> **PROVIDED PASSAGE**:
BEGIN

Politics in Puerto Rico have been a tense state of affairs in recent history. Protests and resignations have become all too common. Not to mention that the U.S. territory has been struggling to recover from multiple natural disasters.

On August 9, Puerto Rico was slated to hold its gubernatorial primary, a feat already made more complicated by COVID-19. But now many Puerto Ricans may have to risk gathering again after new problems arose.

Not enough ballots, many residents unable to vote

Puerto Ricans turned out to exercise their right to vote. Many of them stood in line for hours in dangerous temperatures.

It also took place in the midst of a spike in cases of a contagious deadly disease. And in the end, they were unable to cast a vote anyway.

Despite assurances from local authorities, things were not good to go by voting day. Multiple polling places in Puerto Rico never received any ballots, according to The Washington Post. It effectively crippled the ability to vote for thousands of people in the territory.

Polling places that did receive ballots like they were supposed to would continue operating. But serious issues still remain. In a show of bipartisanship, the leaders of Puerto Rico's two biggest rivaling parties held a joint press conference. They said they agreed that the affected polling places would finish the primary on August 16.

END

[Pixel coordinate grounding data]
BEGIN

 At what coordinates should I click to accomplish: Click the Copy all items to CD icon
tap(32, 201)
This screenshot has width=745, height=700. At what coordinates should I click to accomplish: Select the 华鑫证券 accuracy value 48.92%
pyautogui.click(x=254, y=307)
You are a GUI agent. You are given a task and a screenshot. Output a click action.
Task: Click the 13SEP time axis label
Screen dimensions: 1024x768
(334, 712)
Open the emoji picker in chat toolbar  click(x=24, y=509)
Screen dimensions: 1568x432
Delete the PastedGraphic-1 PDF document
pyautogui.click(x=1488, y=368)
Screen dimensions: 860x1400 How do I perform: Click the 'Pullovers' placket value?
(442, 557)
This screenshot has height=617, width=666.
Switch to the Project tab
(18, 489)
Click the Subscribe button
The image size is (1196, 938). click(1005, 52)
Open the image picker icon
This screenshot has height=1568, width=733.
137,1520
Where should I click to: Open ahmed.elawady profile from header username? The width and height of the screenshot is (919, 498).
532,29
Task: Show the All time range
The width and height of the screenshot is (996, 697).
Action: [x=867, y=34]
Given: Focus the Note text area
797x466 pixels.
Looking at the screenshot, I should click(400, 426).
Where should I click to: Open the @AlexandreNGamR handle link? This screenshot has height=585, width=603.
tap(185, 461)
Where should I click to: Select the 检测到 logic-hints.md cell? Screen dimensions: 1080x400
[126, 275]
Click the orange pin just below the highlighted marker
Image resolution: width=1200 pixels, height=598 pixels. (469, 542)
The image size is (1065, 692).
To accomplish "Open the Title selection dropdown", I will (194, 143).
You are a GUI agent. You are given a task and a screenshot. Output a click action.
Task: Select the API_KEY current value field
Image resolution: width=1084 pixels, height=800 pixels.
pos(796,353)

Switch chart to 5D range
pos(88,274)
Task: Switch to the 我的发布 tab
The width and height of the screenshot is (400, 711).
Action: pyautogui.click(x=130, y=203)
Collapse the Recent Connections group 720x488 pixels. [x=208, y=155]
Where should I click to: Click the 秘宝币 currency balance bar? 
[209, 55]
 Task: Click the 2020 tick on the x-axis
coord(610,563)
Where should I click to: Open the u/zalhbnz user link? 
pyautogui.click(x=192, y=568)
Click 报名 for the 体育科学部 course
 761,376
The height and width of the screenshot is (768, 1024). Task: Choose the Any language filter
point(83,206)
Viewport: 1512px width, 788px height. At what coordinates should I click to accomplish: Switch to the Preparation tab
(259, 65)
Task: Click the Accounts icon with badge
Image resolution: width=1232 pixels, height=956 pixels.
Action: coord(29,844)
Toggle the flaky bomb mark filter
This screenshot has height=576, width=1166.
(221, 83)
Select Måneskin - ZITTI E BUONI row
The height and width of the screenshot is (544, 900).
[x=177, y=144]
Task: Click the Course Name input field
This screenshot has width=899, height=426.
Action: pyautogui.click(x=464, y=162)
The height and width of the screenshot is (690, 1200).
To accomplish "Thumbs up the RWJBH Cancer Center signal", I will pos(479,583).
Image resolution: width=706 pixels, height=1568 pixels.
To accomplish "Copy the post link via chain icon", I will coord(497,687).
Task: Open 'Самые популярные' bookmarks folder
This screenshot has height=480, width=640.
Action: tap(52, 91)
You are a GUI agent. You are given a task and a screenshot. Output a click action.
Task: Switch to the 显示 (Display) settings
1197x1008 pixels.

END

> **WORK INSTRUCTION 1**: According to the article on Puerto Rico's primary, on what date did the leaders of the two biggest parties agree the affected polling places would finish voting?
> **WORK INSTRUCTION 2**: Continue the article on Puerto Rico's primary from its last sentence.

> **EXERCISE ANSWER 1**: August 16.

> **EXERCISE ANSWER 2**:
But Politico notes that such a thing might not even be legal. Even if it is, not everybody is necessarily in favor of that option. Some people have already called for what is essentially a do-over. It would involve scrapping the votes that have already been cast and doing it all over again at a later date.

Five candidates in the running for the two biggest nominations

Incumbent Governor Wanda Vazquez Garced is running for the New Progressive Party nomination. Going into the election, she was a slight favorite over her opponent, Pedro Pierlusi. Pierlusi had been the acting governor before her. His previous positions include resident commissioner of Puerto Rico, the territory's non-voting member of Congress.

Three candidates remained in the race for the nomination from the Popular Democratic Party. Recent polls showed an edge for Carlos Delgado Altier, mayor of Isabela in northwestern Puerto Rico. The other two candidates are Eduardo Bhatia and Carmen Yulin Cruz. Bhatia is the minority leader and former president of the Senate of Puerto Rico. Cruz is the mayor of San Juan, Puerto Rico's capital and most populous city. She is formerly of the Puerto Rico House of Representatives.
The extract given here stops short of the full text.